Adobe will let some Adobe Creative Cloud customers try a tool that builds trustworthy attribution directly into a picture. As part of a bigger software update, Adobe is moving forward with the Content Authenticity Initiative, a system it proposed last year. The tool adds an extra panel to Photoshop, and using it attaches metadata that’s supported by Adobe-owned art sharing site Behance.

Adobe lays out exactly how the process works in a video. The system lets users toggle four kinds of metadata: a picture thumbnail, the name of the person creating the image, some broad information about the types of edits that were made, and the original assets used to create the image. These are then cryptographically signed so it’ll be evident if anyone tampers with them.

If the picture is uploaded to Behance, users can see all that information as a pop-up panel, or they can click through to a dedicated website.
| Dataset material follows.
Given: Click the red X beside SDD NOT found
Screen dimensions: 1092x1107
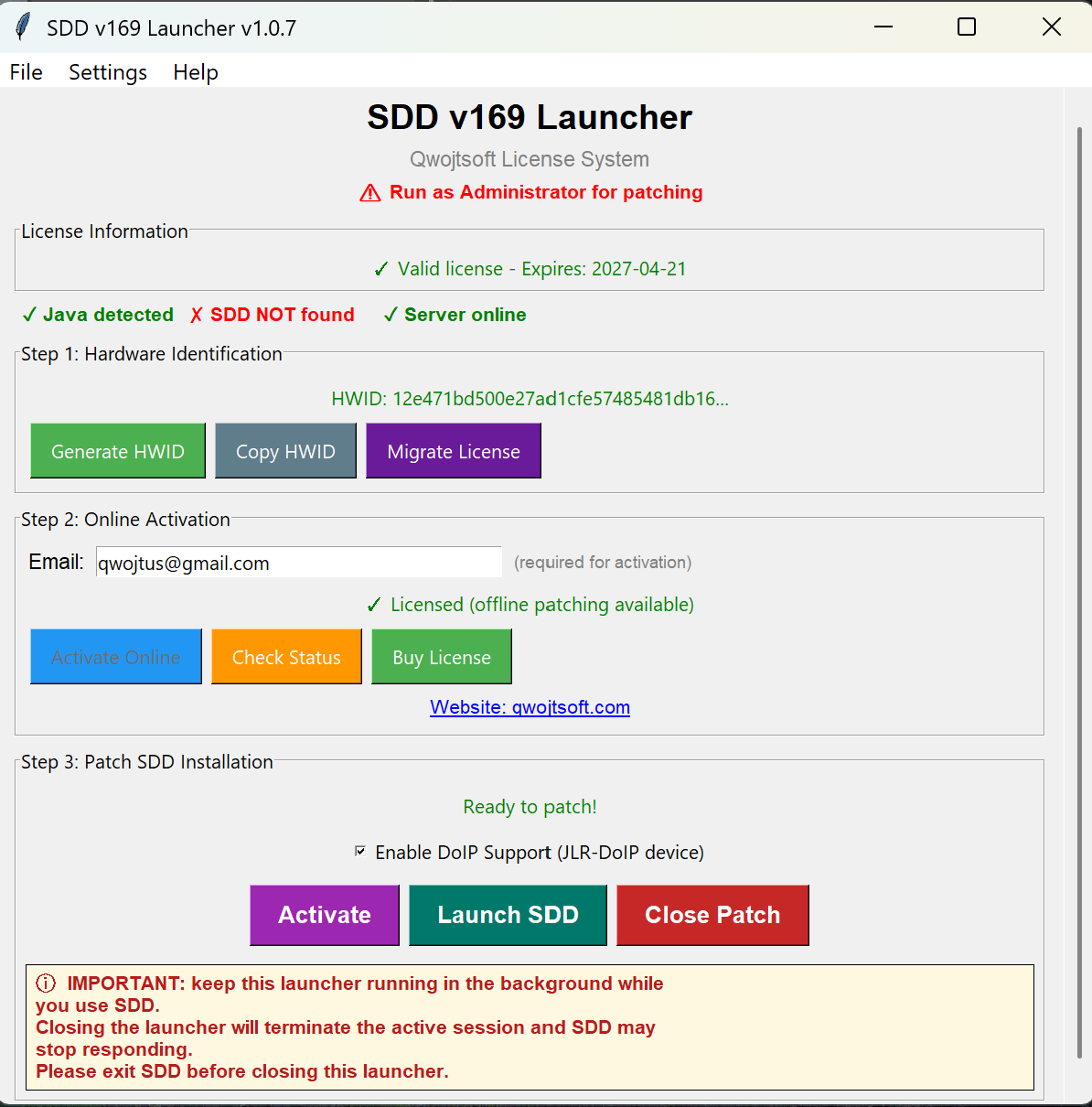Looking at the screenshot, I should 196,315.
The CAI panel is coming to “select customers” in Photoshop’s beta release over the next few weeks.

Adobe’s demonstration video hints at how the system might be useful. If one of a composite photo’s original assets also used CAI, for instance, you can click through and see the full details for it as well — essentially giving artists a one-click attribution tool when they’re building on other people’s images. As we’ve discussed before, CAI isn’t designed to stop determined trolls from faking an image. But if you’d like to make clear that you’ve Photoshopped an image, CAI is also a simple and low-key way to do so.
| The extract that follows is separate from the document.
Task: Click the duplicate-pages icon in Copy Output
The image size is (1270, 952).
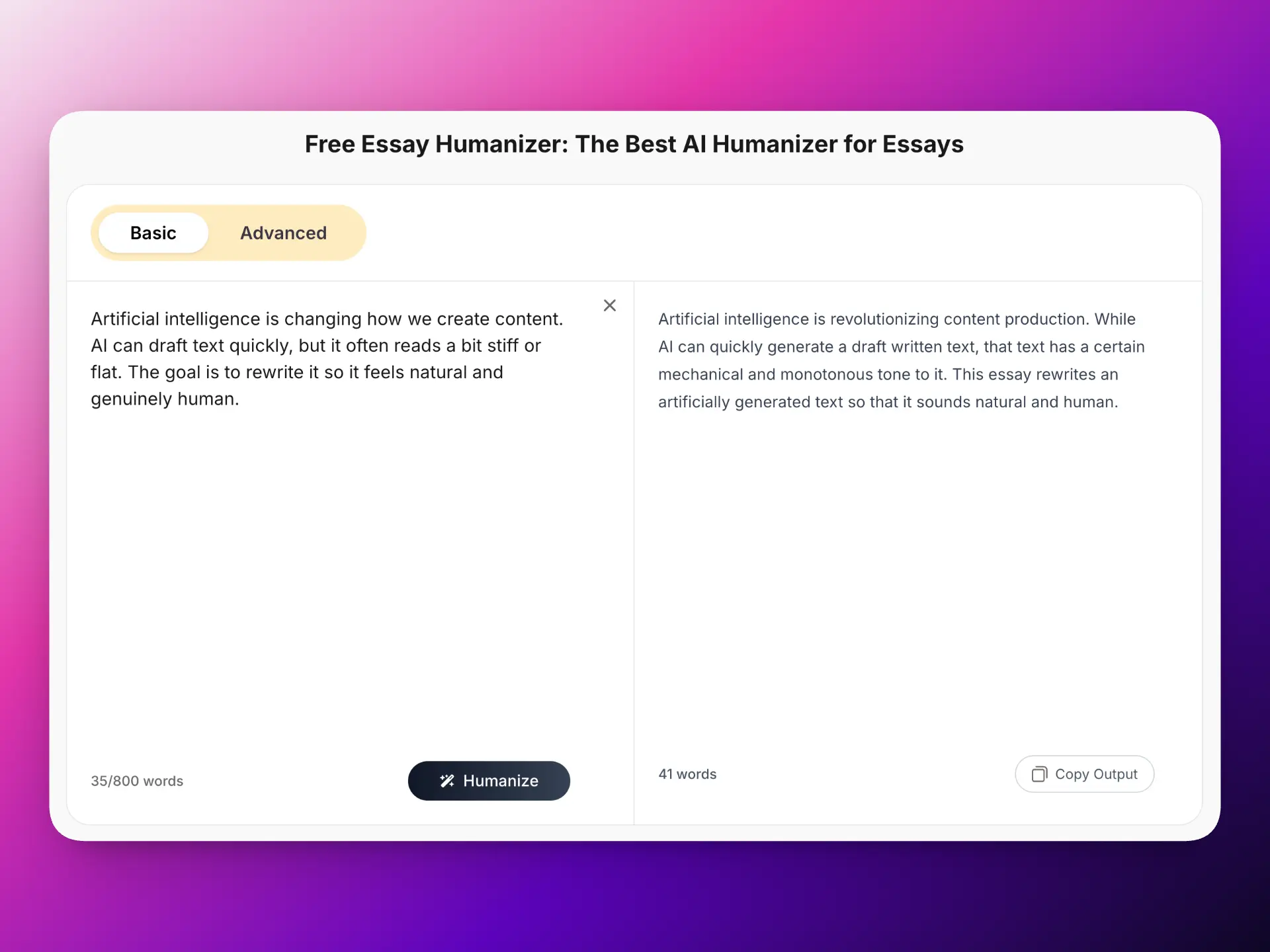Action: pos(1040,774)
Adobe eventually wants lots of apps, websites, and even cameras to support the CAI — likely hoping to make it a de facto standard for image attribution. CAI’s effectiveness ultimately depends on how much buy-in it can get across the wider internet, and Adobe has named a few high-profile partners like Microsoft, Twitter, and The New York Times Company. For now, though, Adobe is going to see how the option works within its own ecosystem.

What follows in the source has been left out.